▸ **Task details**: Rewrite every line of the records below with "magnifier" swapped for "magnifying glass", keeping everything else the same.

Entries start

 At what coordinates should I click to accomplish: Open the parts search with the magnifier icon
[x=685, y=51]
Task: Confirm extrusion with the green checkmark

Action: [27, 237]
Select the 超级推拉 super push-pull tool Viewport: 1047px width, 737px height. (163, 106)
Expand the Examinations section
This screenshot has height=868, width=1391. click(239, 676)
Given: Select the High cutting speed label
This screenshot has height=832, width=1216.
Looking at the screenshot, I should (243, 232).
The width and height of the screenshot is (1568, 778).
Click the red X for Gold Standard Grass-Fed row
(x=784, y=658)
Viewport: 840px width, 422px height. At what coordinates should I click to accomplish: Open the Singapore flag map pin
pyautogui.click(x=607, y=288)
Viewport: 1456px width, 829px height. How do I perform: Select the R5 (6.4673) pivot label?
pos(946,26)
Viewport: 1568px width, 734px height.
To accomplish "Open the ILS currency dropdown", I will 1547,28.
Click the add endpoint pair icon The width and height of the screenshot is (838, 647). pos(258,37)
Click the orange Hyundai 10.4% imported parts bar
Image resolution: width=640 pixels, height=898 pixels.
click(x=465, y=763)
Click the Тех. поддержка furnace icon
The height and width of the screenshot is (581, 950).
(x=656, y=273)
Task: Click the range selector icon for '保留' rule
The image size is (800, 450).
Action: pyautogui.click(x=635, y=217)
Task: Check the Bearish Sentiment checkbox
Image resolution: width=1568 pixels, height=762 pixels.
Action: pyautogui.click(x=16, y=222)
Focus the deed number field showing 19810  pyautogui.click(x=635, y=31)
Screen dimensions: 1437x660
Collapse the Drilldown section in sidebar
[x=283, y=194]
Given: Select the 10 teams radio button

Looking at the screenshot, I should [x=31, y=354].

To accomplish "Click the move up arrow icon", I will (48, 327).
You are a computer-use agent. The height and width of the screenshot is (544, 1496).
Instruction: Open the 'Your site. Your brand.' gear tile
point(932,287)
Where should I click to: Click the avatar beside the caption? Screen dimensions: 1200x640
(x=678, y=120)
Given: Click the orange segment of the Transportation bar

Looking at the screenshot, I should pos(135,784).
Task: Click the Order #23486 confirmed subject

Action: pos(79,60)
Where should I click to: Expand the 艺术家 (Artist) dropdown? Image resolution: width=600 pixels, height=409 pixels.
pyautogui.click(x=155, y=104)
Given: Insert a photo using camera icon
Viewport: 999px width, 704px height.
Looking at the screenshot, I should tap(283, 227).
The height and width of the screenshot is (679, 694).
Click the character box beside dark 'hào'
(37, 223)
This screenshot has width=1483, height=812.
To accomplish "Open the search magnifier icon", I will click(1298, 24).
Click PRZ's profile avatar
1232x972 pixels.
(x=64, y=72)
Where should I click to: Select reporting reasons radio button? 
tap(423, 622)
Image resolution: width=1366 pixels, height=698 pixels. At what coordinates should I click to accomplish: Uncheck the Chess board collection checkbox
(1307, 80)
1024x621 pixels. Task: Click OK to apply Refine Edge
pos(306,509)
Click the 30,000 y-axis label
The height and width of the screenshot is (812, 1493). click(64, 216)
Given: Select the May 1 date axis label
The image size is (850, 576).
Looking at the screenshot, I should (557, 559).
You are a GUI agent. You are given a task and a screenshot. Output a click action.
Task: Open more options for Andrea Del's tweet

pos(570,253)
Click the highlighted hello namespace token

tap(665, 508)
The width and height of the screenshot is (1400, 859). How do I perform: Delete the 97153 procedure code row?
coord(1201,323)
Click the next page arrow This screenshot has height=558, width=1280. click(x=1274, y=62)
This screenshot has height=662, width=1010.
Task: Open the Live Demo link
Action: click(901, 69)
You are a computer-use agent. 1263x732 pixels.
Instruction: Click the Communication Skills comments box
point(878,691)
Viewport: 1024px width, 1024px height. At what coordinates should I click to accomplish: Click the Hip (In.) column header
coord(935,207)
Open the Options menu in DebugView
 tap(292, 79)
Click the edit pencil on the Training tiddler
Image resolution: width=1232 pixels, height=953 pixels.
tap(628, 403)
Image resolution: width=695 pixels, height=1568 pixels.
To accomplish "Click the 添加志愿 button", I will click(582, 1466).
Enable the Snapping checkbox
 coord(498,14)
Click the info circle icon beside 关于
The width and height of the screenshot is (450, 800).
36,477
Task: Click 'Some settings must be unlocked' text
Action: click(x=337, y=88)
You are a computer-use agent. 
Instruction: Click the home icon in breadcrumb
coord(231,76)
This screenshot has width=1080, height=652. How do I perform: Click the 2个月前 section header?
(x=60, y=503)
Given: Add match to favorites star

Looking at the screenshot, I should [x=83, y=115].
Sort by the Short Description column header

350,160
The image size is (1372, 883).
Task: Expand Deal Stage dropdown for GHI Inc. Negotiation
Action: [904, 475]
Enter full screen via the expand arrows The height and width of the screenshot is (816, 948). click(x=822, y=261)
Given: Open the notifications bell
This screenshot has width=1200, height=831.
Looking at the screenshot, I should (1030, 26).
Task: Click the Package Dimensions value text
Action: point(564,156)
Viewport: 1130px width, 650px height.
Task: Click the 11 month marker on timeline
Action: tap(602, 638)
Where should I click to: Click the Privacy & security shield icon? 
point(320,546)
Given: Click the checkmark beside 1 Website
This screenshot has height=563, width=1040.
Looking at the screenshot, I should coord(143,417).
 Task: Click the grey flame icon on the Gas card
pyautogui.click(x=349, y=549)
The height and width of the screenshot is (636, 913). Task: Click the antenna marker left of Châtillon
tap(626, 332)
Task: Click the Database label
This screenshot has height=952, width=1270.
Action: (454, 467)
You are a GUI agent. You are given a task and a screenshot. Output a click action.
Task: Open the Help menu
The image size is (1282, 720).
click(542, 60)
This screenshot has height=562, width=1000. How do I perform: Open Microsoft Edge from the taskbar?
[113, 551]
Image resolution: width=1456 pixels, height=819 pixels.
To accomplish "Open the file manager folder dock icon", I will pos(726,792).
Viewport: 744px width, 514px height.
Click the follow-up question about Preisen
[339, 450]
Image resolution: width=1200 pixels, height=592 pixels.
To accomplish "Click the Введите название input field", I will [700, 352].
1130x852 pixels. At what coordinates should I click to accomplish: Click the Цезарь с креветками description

Entries end

▸ **Correct output**:
 At what coordinates should I click to accomplish: Open the parts search with the magnifying glass icon
[x=685, y=51]
Task: Confirm extrusion with the green checkmark

Action: [27, 237]
Select the 超级推拉 super push-pull tool Viewport: 1047px width, 737px height. (163, 106)
Expand the Examinations section
This screenshot has height=868, width=1391. click(239, 676)
Given: Select the High cutting speed label
This screenshot has height=832, width=1216.
Looking at the screenshot, I should (243, 232).
The width and height of the screenshot is (1568, 778).
Click the red X for Gold Standard Grass-Fed row
(x=784, y=658)
Viewport: 840px width, 422px height. At what coordinates should I click to accomplish: Open the Singapore flag map pin
pyautogui.click(x=607, y=288)
Viewport: 1456px width, 829px height. How do I perform: Select the R5 (6.4673) pivot label?
pos(946,26)
Viewport: 1568px width, 734px height.
To accomplish "Open the ILS currency dropdown", I will 1547,28.
Click the add endpoint pair icon The width and height of the screenshot is (838, 647). pos(258,37)
Click the orange Hyundai 10.4% imported parts bar
Image resolution: width=640 pixels, height=898 pixels.
click(x=465, y=763)
Click the Тех. поддержка furnace icon
The height and width of the screenshot is (581, 950).
(x=656, y=273)
Task: Click the range selector icon for '保留' rule
The image size is (800, 450).
Action: pyautogui.click(x=635, y=217)
Task: Check the Bearish Sentiment checkbox
Image resolution: width=1568 pixels, height=762 pixels.
Action: pyautogui.click(x=16, y=222)
Focus the deed number field showing 19810  pyautogui.click(x=635, y=31)
Screen dimensions: 1437x660
Collapse the Drilldown section in sidebar
[x=283, y=194]
Given: Select the 10 teams radio button

Looking at the screenshot, I should [x=31, y=354].

To accomplish "Click the move up arrow icon", I will (48, 327).
You are a computer-use agent. The height and width of the screenshot is (544, 1496).
Instruction: Open the 'Your site. Your brand.' gear tile
point(932,287)
Where should I click to: Click the avatar beside the caption? Screen dimensions: 1200x640
(x=678, y=120)
Given: Click the orange segment of the Transportation bar

Looking at the screenshot, I should pos(135,784).
Task: Click the Order #23486 confirmed subject

Action: pos(79,60)
Where should I click to: Expand the 艺术家 (Artist) dropdown? Image resolution: width=600 pixels, height=409 pixels.
pyautogui.click(x=155, y=104)
Given: Insert a photo using camera icon
Viewport: 999px width, 704px height.
Looking at the screenshot, I should tap(283, 227).
The height and width of the screenshot is (679, 694).
Click the character box beside dark 'hào'
(37, 223)
This screenshot has width=1483, height=812.
To accomplish "Open the search magnifying glass icon", I will click(1298, 24).
Click PRZ's profile avatar
1232x972 pixels.
(x=64, y=72)
Where should I click to: Select reporting reasons radio button? 
tap(423, 622)
Image resolution: width=1366 pixels, height=698 pixels. At what coordinates should I click to accomplish: Uncheck the Chess board collection checkbox
(1307, 80)
1024x621 pixels. Task: Click OK to apply Refine Edge
pos(306,509)
Click the 30,000 y-axis label
The height and width of the screenshot is (812, 1493). click(64, 216)
Given: Select the May 1 date axis label
The image size is (850, 576).
Looking at the screenshot, I should (557, 559).
You are a GUI agent. You are given a task and a screenshot. Output a click action.
Task: Open more options for Andrea Del's tweet

pos(570,253)
Click the highlighted hello namespace token

tap(665, 508)
The width and height of the screenshot is (1400, 859). How do I perform: Delete the 97153 procedure code row?
coord(1201,323)
Click the next page arrow This screenshot has height=558, width=1280. click(x=1274, y=62)
This screenshot has height=662, width=1010.
Task: Open the Live Demo link
Action: click(901, 69)
You are a computer-use agent. 1263x732 pixels.
Instruction: Click the Communication Skills comments box
point(878,691)
Viewport: 1024px width, 1024px height. At what coordinates should I click to accomplish: Click the Hip (In.) column header
coord(935,207)
Open the Options menu in DebugView
 tap(292, 79)
Click the edit pencil on the Training tiddler
Image resolution: width=1232 pixels, height=953 pixels.
tap(628, 403)
Image resolution: width=695 pixels, height=1568 pixels.
To accomplish "Click the 添加志愿 button", I will click(582, 1466).
Enable the Snapping checkbox
 coord(498,14)
Click the info circle icon beside 关于
The width and height of the screenshot is (450, 800).
36,477
Task: Click 'Some settings must be unlocked' text
Action: click(x=337, y=88)
You are a computer-use agent. 
Instruction: Click the home icon in breadcrumb
coord(231,76)
This screenshot has width=1080, height=652. How do I perform: Click the 2个月前 section header?
(x=60, y=503)
Given: Add match to favorites star

Looking at the screenshot, I should [x=83, y=115].
Sort by the Short Description column header

350,160
The image size is (1372, 883).
Task: Expand Deal Stage dropdown for GHI Inc. Negotiation
Action: [904, 475]
Enter full screen via the expand arrows The height and width of the screenshot is (816, 948). click(x=822, y=261)
Given: Open the notifications bell
This screenshot has width=1200, height=831.
Looking at the screenshot, I should (1030, 26).
Task: Click the Package Dimensions value text
Action: point(564,156)
Viewport: 1130px width, 650px height.
Task: Click the 11 month marker on timeline
Action: tap(602, 638)
Where should I click to: Click the Privacy & security shield icon? 
point(320,546)
Given: Click the checkmark beside 1 Website
This screenshot has height=563, width=1040.
Looking at the screenshot, I should coord(143,417).
 Task: Click the grey flame icon on the Gas card
pyautogui.click(x=349, y=549)
The height and width of the screenshot is (636, 913). Task: Click the antenna marker left of Châtillon
tap(626, 332)
Task: Click the Database label
This screenshot has height=952, width=1270.
Action: (454, 467)
You are a GUI agent. You are given a task and a screenshot. Output a click action.
Task: Open the Help menu
The image size is (1282, 720).
click(542, 60)
This screenshot has height=562, width=1000. How do I perform: Open Microsoft Edge from the taskbar?
[113, 551]
Image resolution: width=1456 pixels, height=819 pixels.
To accomplish "Open the file manager folder dock icon", I will pos(726,792).
Viewport: 744px width, 514px height.
Click the follow-up question about Preisen
[339, 450]
Image resolution: width=1200 pixels, height=592 pixels.
To accomplish "Click the Введите название input field", I will [700, 352].
1130x852 pixels. At what coordinates should I click to accomplish: Click the Цезарь с креветками description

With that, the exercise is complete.